Why are they so difficult? Because we typically ask questions in service of ourselves, the listener. We ask inquiring questions to satisfy our curiosity. We ask diagnostic questions to try to identify the problem and solution ourselves. We ask leading questions to "encourage" the speaker to see our perspective on a situation, or apply our opinions as a possible solution. In short, open and honest questions are difficult because as we listen we are really preparing for what to say next, how to engage in the conversation in a meaningful way but in a way that ultimately serves ourselves.
Open and honest questions require you to listen deeply to what someone is saying, to hear the themes, and to identify questions in service to the person speaking.

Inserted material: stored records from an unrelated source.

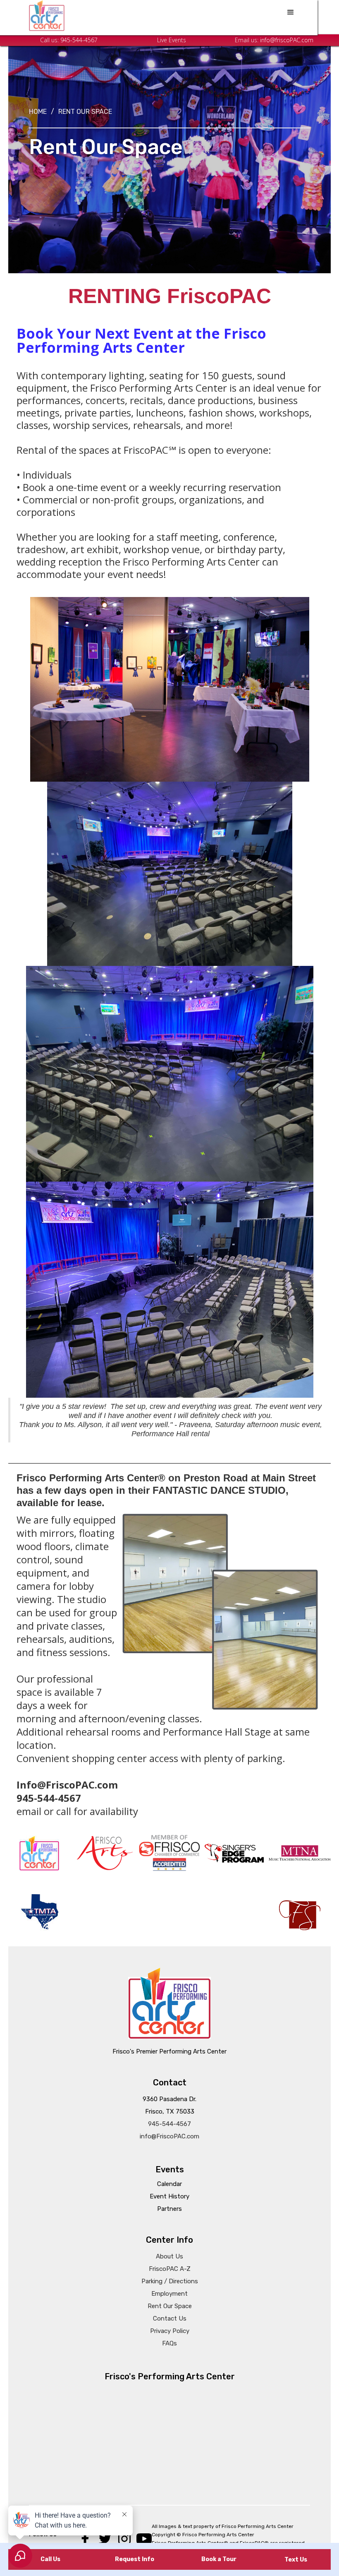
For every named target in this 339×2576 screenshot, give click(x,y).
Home (38, 112)
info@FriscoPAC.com (169, 2136)
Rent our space (85, 112)
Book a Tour (218, 2559)
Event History (169, 2196)
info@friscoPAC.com (286, 40)
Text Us (295, 2559)
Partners (169, 2208)
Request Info (134, 2559)
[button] (290, 12)
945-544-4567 (79, 40)
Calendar (169, 2184)
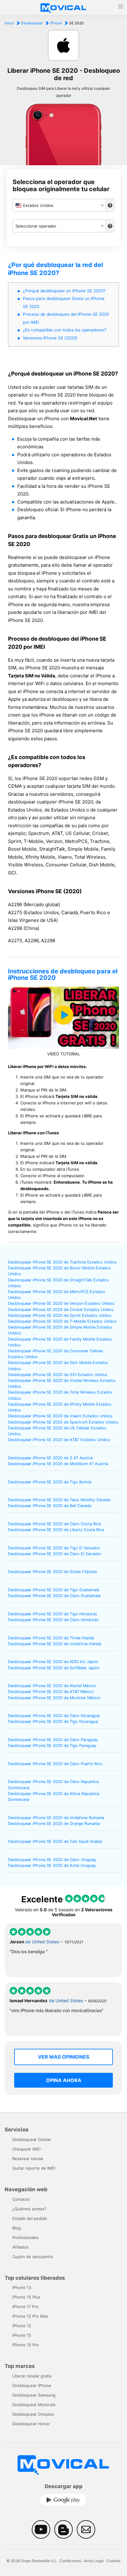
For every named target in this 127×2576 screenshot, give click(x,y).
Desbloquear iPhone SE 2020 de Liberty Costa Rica (56, 1529)
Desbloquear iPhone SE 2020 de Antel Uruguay (52, 1865)
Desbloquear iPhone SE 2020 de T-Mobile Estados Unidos (62, 1321)
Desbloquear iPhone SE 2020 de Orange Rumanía (54, 1823)
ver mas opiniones (63, 2057)
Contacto (21, 2199)
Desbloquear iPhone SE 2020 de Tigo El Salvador (54, 1548)
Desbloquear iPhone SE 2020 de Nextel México (52, 1685)
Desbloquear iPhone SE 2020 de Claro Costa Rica (54, 1524)
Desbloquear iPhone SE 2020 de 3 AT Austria (50, 1458)
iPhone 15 (21, 2335)
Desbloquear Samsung (33, 2395)
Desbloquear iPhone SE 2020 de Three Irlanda (51, 1638)
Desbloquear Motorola (33, 2404)
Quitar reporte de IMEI (33, 2168)
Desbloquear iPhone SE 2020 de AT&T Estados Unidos (59, 1439)
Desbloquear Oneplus (33, 2414)
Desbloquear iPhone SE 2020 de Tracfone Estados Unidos (62, 1262)
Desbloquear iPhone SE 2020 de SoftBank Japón (53, 1668)
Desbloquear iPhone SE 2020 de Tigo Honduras (52, 1614)
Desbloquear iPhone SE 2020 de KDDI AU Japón (53, 1661)
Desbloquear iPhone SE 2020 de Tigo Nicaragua (53, 1721)
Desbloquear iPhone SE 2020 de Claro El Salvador (55, 1553)
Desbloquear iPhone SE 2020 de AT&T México (51, 1691)
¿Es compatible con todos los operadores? (64, 329)
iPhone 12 (21, 2325)
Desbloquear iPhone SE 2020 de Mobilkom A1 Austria (58, 1463)
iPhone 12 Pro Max (30, 2316)
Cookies (113, 2560)
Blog (16, 2227)
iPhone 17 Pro (25, 2306)
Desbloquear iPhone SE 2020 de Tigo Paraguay (52, 1745)
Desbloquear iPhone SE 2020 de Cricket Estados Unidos (61, 1309)
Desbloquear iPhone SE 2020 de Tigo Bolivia (49, 1482)
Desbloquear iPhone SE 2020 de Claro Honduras (53, 1619)
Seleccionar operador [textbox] (35, 226)
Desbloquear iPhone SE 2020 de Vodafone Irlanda (54, 1643)
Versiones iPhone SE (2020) (50, 337)
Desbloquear (32, 23)
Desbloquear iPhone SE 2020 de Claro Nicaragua (54, 1715)
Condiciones (70, 2560)
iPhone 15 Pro (25, 2344)
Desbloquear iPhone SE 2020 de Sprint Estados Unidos (60, 1315)
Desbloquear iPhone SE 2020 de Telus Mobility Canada (59, 1500)
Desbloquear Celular (31, 2139)
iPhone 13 (21, 2287)
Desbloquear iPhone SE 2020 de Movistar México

For example, after sharing a difficult situation about my children, one of my group members asked, "How would you define your role as a mom in this situation?" That question allowed me to think more deeply about what my responsibility is, and isn't, in relationship to the decisions my kiddo is making. It wasn't a question that gave an opinion or asked for more detail about the situation; it was a question that made me think.

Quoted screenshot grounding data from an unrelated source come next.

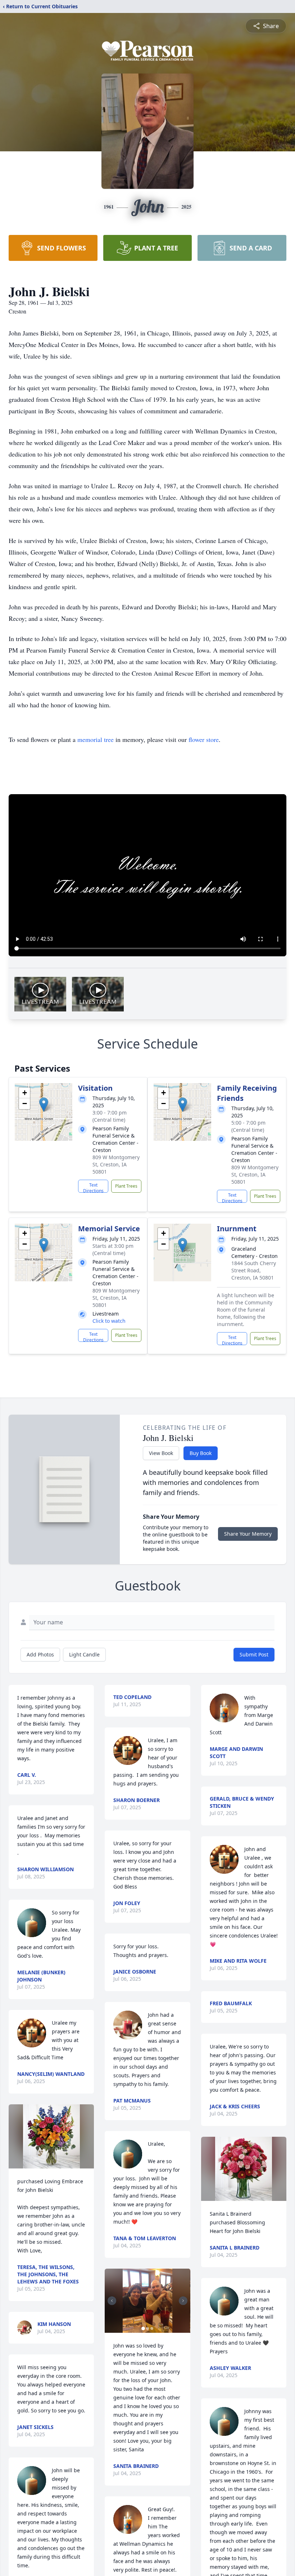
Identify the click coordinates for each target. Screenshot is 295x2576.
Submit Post (254, 1654)
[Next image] (183, 2300)
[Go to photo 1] (143, 2328)
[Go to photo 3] (151, 2328)
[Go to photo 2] (147, 2328)
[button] (43, 1104)
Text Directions (93, 1187)
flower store (204, 739)
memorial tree (95, 739)
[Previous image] (112, 2300)
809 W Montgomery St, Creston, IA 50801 (116, 1164)
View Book (161, 1453)
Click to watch (109, 1320)
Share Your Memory (248, 1533)
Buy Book (201, 1453)
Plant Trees (126, 1186)
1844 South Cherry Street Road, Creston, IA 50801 (253, 1270)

Open and honest questions are the ones that make you pause when they are asked, a total body response as the question "lands" on you, and the best ones are questions that hit at the core of the answers you yourself need to be able to find. In that vein, one of the most interesting challenges of open and honest questions is that the questioner shouldn't necessarily expect an immediate response. When someone asks you the question you need to answer, it might actually take awhile. Even if the answer isn't immediate, the work is going on inside.
How can we incorporate more open and honest questions into training and learning? Isn't this the core of motivation and behavior change? How can we marry open and honest questions with training content to get to not just the what, but also the how and why of change?